Nachdem es nun offiziell war, freute sich sehr Olga darüber, dass sie Mama von Zwillingen werden würde. Immer wieder hielt sie schützend ihre Hand an ihren noch flachen Bauch. Stefan war ebenfalls glücklich, auch wenn ihm ein Baby gereicht hätte. Dennoch hingen dunkle Wolken über dem Hof, denn Rita fehlte allen hier. Franz zog sich immer mehr zurück. Lediglich zu den gemeinsamen Mahlzeiten saß er kurz am Tisch bei den anderen.

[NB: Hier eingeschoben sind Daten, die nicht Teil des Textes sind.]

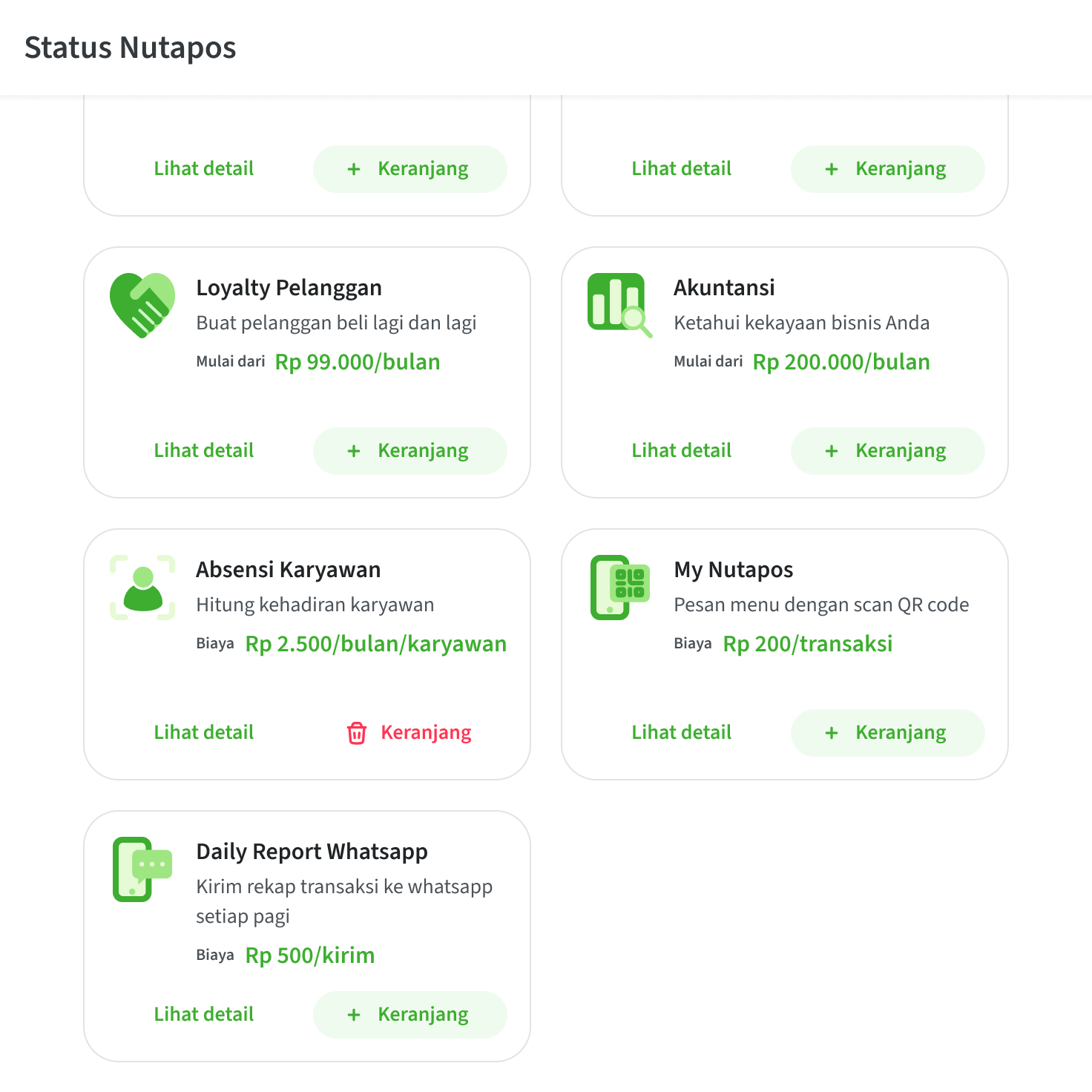Click the Daily Report Whatsapp chat icon
The width and height of the screenshot is (1092, 1092).
(142, 869)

Heute war Xavers erster offizieller Arbeitstag. Georg und Max zeigten ihm den Hof und erklärten bis aufs kleinste Detail, was sie von ihm erwarteten. In erster Linie sollte er Franz mit den Kühen unterstützen, wie ausmisten des Stalles, melken und füttern der Tiere. Ab und zu musste die Gülle abtransportiert und Heu gemäht werden. Falls Karl deine Hilfe bei den Pferden benötigt, wäre das auch deine Aufgabe. Das Ausbessern der Weidezäune, organisieren des Futters sowie Hilfe bei Max auf dem Nachbarhof wenn nötig, vermerkte Georg als zusätzliche Positionen auf dem Arbeitsvertrag.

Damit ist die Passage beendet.